Davoren thought. Food was not a small matter. He was not about to stoop to the sludge the lizardfolk ate. The abeil, he doubted, would do any better. But Gestal had survived in this place, so there had to be some source of food and water. Davoren hoped he would not be forced into cannibalism. That turned his stomach. Perhaps the strange mushrooms he had glimpsed deeper in the city, with Twilight…
Davoren winced. Twilight. His groin still ached where she had kneed him.
How cruel she had been. She'd always thought herself better than him, never recognizing his talents, never even admitting his usefulness. Instead, she'd used him, like the spiteful bitch she was. And there had been nothing he could do about it. Nothing.
They would have laughed at him. All of them. His mother, his sisters, the other children, but Davoren didn't fear that.
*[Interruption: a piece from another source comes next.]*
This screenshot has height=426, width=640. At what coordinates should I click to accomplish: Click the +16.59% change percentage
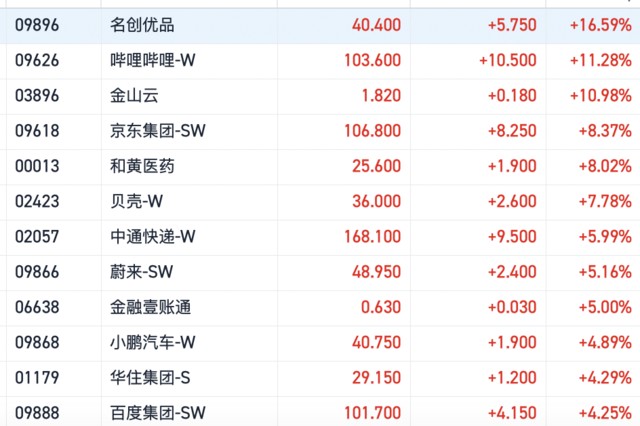(599, 24)
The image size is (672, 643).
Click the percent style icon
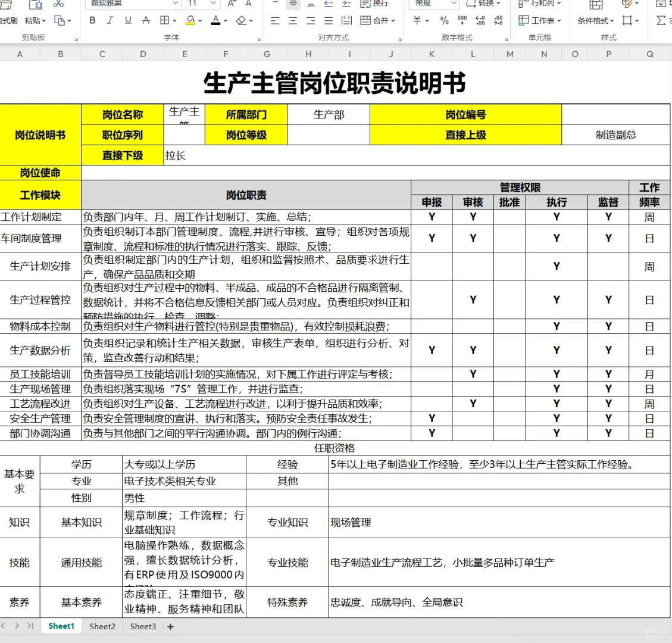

He'd made sure they would never laugh again. All of them. The stilettos he carried in his gauntlets still smelled of that blood-the one he had left, anyway. The other…
'Come to think of it,' the warlock mused, 'what happened to that knife? Shouldn't leave something like that lying around where…'
Then it occurred to him. Davoren had always possessed a quick and powerful mind, and it was a credit to the depth of this mystery that he hadn't reasoned it out.